This Content Was Last Updated on November 5, 2015 by Jessica Garbett
The Finance Act 2014 contains a number of measures to minimise tax avoidance.
In recent years the government has clamped down significantly on tax avoidance schemes, in particular introducing the Disclosure of Tax Avoidance Schemes (DOTAS) which obliges promoters and users of tax avoidance schemes to provide early information to HMRC.
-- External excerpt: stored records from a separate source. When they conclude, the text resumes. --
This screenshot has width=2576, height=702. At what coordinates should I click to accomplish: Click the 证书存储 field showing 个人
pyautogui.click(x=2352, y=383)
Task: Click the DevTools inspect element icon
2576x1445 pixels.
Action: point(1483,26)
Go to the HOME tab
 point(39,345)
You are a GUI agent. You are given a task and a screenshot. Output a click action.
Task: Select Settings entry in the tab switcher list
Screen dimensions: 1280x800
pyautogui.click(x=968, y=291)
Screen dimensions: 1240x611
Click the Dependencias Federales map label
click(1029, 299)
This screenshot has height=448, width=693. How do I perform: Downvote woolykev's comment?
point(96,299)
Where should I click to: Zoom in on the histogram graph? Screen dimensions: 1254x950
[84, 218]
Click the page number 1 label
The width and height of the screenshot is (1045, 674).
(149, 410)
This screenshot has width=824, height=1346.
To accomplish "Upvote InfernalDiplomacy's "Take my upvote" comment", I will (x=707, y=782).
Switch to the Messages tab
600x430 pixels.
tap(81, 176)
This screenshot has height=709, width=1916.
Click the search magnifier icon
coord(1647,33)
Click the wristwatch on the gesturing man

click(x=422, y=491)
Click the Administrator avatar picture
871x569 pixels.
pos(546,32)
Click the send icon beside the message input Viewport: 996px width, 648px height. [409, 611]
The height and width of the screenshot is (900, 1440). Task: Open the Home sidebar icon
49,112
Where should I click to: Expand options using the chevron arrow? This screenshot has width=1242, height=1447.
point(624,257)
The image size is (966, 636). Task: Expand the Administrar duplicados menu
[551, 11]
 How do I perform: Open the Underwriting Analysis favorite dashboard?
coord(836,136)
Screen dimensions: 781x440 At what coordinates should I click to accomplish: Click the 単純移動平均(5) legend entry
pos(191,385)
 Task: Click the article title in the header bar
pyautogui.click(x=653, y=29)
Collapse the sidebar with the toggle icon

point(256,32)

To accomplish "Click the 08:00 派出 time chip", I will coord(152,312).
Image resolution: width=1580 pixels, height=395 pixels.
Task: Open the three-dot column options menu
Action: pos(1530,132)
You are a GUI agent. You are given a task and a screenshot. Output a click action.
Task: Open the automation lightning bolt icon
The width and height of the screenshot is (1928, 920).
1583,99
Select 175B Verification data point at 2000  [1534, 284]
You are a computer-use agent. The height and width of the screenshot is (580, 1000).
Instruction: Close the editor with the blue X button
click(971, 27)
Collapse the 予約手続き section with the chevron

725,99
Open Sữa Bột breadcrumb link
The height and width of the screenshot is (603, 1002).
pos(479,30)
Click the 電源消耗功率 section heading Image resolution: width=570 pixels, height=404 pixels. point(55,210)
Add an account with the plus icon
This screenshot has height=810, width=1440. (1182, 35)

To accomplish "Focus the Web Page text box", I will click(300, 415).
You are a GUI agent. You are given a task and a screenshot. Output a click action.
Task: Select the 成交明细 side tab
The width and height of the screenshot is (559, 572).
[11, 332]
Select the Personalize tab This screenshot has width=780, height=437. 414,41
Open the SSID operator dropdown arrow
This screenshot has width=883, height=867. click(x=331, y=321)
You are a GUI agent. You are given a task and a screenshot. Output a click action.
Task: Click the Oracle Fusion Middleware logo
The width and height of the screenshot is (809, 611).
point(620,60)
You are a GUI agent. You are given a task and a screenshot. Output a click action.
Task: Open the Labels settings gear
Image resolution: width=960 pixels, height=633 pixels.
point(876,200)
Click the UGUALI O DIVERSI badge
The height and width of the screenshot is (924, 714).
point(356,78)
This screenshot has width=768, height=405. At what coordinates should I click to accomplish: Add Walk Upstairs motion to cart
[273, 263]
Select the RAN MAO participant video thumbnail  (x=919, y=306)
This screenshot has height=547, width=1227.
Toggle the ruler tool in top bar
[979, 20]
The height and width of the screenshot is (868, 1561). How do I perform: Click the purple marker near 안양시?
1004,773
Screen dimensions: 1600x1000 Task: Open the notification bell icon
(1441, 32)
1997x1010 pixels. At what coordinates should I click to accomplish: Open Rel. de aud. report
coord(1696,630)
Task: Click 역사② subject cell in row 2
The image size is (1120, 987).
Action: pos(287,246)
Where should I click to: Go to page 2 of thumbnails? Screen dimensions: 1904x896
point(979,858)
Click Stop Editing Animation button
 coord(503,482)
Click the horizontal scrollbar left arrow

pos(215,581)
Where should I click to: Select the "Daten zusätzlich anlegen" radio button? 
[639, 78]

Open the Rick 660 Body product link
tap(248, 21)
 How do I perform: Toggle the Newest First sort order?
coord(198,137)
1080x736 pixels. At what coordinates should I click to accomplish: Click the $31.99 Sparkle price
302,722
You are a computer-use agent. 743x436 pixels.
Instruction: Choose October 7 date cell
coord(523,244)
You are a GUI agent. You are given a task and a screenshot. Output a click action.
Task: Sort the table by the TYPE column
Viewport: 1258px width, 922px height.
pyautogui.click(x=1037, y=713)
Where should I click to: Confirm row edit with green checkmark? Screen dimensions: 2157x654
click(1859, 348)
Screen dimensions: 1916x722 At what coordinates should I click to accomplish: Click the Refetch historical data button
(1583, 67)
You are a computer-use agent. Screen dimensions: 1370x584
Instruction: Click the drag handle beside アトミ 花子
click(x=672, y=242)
It also introduced the General Anti-Abuse Rule (GAAR) which allows HMRC to counteract tax advantages arising from abusive tax arrangements that do not stay within the spirit of tax legislation. In short, if there is a tax arrangement which has the aim of achieving a result that Parliament did not anticipate and which cannot be regarded as reasonable then it will fall foul of the GAAR and HMRC penalties are likely to follow. It remains to be seen how the courts will interpret the GAAR.
However well tax advisers draw clients’ attention to the risks of tax schemes, clients who later receive an unwanted tax bill may be unhappy with those bills (including penalties) and/or with the fact that they have to incur costs to challenge the schemes. Unhappy clients make claims even if they may be unmeritorious. The government is continuing to introduce legislation in this area with a view to strengthening HMRC’s powers to tackle tax avoidance, something which could have further repercussions in terms of such claims.
The Finance Act 2014 has very recently seen the government bring in further measures and strengthen these powers. In particular, the Act includes the following notable changes:
- prescribed information
- high risks promoters
- judicially defeated schemes
The Act extends the list of prescribed information that promoters and users of tax avoidance schemes must provide HMRC under the DOTAS rules. The changes will allow HMRC to access sample scheme documents in order to conduct a full analysis of how a scheme works.
High risks promoters
New measures will allow HMRC to issue a conduct notice to promoters of tax avoidance schemes who have met a threshold condition in the previous three years. Such promoters will be subject to additional disclosure obligations and may be named publicly by HMRC. In addition, they will be required to inform clients of their promoter reference number (PRN) and of the fact that they are monitored.
Judicially defeated schemes
The Finance Act also includes provisions designed to promote the early settlement of tax avoidance cases and to discourage the use of tax avoidance schemes by requiring payment of disputed tax up front in cases where the same or similar tax avoidance schemes have been judicially defeated in litigation. Where HMRC is enquiring into a taxpayer’s return or claim and it is of the opinion that there is a final judicial ruling relevant to the taxpayer’s tax arrangement, then it will be able to issue an accelerated payment notice requiring up front payment of the sum in dispute.
The provisions are intended to have the effect of discouraging tax avoidance as well as allowing HMRC to recover tax earlier and prevent taxpayers from delaying the payment of tax through disputing the amount in demand. In addition, HMRC will be able to issue penalties of 5% of the unpaid amount if the taxpayer fails to make the accelerated payment by the relevant date, with a further 5% payable if the amount remains unpaid five months after the penalty date.
There is some cause for concern here in that it appears that HMRC will have quite a wide discretion as to whether there is a relevant final judicial ruling, something that could lead to uncertainty for some time. A summary of responses to the draft legislation was published in March 2014 and HMRC confirmed that decisions of the First-tier Tribunal that are not appealed may be held to be relevant, something which means that this measure could potentially have a significant impact for users of tax avoidance schemes.